Many businesses are looking to reassess their impact on diversity, equity and inclusion, and Thompson is hoping that his tech-first consultancy, the Diversity Movement, will show them how. Using lessons from his own career trajectory (Thompson went from managing a Dollar General to the CEO spot at tech firm I-Cubed), Thompson is hoping his consultancy can change the conversation.

[Thompson also is a regular contributor to WRAL TechWire.]

Dalaine Bradley

Cofounder, Vraiment Financial , Raleigh

Working as a mother of three in the banking industry, Bradley found that her schedule was often at odds with her family responsibilities. She and her husband Vincent decided to open their own financial services firm, Vraiment Financial, in 2019, offering accounting, tax preparation and grant research services to its more than 300 clients. To date, the couple’s grant research service has assisted business owners in receiving up to $50,000 in funding.

Daniel Swimm

Founder, Grow Fragrance, Durham

As a child, Swimm learned the ins and outs of fragrance from his father, who worked as a chemist in the industry. After starting his own family, he became more aware of the safety of the products in his home and was dissatisfied with existing fragrances sold as clean and safe for the home. In 2018, he launched Grow Fragrance, a plant-based, toxin-free home fragrance brand, selling candles and air fresheners.

Kate Compton Barr

Founder, Pip & Grow, Davidson

Compton Barr, who holds a master’s degree in public health, cofounded Pip & Grow, a socially responsible baby product company, alongside fellow MPH Amber Kroeker. The company got its start bringing Finnish “baby boxes”–a type of portable crib–to the U.S., and now offer sleep courses and coaching to thousands of customers. “I’m not your typical entrepreneur,” Compton Barr says. “I’m an older mom. I have a manufacturing/retail business, not a cool, sexy app.”

Janelle Doyle

Founder, It’s Poppin! Gourmet Kettle Korn, Charlotte

Doyle is the founder of It’s Poppin! Gourmet Kettle Korn. She always dreamed of starting her own business and made it a reality in 2017. Poppin! Has partnered with several large companies including Google and Hampton Hotels. Their 10,000 customers enjoy a variety of unique flavors including their most popular, fried chicken.

Bee Law

Founder, QuirkChat, Concord

“No racists, sexists or trolls” are allowed on QuirkChat, a collaborative social video and networking app created by 28-year-old Law to disrupt the white male dominated “geek fandom” industry–anime, gaming, comics and more.

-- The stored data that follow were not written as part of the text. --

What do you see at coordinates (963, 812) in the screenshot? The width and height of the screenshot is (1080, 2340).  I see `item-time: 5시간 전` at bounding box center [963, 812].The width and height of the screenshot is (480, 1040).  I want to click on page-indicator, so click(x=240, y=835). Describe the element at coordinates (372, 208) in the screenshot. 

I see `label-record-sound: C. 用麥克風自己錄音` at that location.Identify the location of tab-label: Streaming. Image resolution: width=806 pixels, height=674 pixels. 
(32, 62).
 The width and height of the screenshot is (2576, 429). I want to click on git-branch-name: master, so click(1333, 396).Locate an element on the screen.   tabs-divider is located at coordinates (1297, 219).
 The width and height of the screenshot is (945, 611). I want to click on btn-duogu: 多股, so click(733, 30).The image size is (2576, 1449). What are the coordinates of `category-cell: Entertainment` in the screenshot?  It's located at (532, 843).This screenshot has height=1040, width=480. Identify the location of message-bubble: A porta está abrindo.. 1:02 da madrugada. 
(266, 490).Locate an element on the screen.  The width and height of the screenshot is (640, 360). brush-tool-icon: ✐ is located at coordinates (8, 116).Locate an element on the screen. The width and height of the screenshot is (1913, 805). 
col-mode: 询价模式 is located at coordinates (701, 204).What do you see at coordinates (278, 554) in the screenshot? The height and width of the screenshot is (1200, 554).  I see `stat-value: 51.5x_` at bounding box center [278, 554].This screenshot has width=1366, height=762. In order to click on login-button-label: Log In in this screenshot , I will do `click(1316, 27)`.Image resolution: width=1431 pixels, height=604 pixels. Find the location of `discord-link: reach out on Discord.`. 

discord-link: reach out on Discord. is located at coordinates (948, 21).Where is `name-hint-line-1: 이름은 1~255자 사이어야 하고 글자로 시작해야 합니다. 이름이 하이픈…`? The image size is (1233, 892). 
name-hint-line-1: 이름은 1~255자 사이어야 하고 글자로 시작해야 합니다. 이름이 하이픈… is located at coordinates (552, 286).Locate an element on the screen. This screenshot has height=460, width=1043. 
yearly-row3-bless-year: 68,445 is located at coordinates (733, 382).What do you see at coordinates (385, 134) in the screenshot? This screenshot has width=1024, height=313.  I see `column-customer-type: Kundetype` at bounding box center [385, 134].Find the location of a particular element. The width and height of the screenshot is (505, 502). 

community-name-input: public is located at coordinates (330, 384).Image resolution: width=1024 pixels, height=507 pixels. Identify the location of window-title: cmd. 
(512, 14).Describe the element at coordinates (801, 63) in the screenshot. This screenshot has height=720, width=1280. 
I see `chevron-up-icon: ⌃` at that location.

With recognition from Snap’s Yellow accelerator and the Techstars Anywhere incubator, QuirkChat’s technology enables users to send video responses to one another, limit online harassment, build niche communities within the app, and even monetize with in-app transactions.

Justin Strickland

Founder, Strickland Bros 10 Minute Oil Change, Thomasville

After being turned down for a management-track position when working as an oil change technician, Strickland opted to start his own lube shop, Strickland Brothers 10 Minute Oil Change, in 2010. Unable to secure traditional funding at first, Strickland used a $35,000 HELOC loan from his grandfather to open his first shop; 135 locations are now in the works, and the chain is valued at $55 million.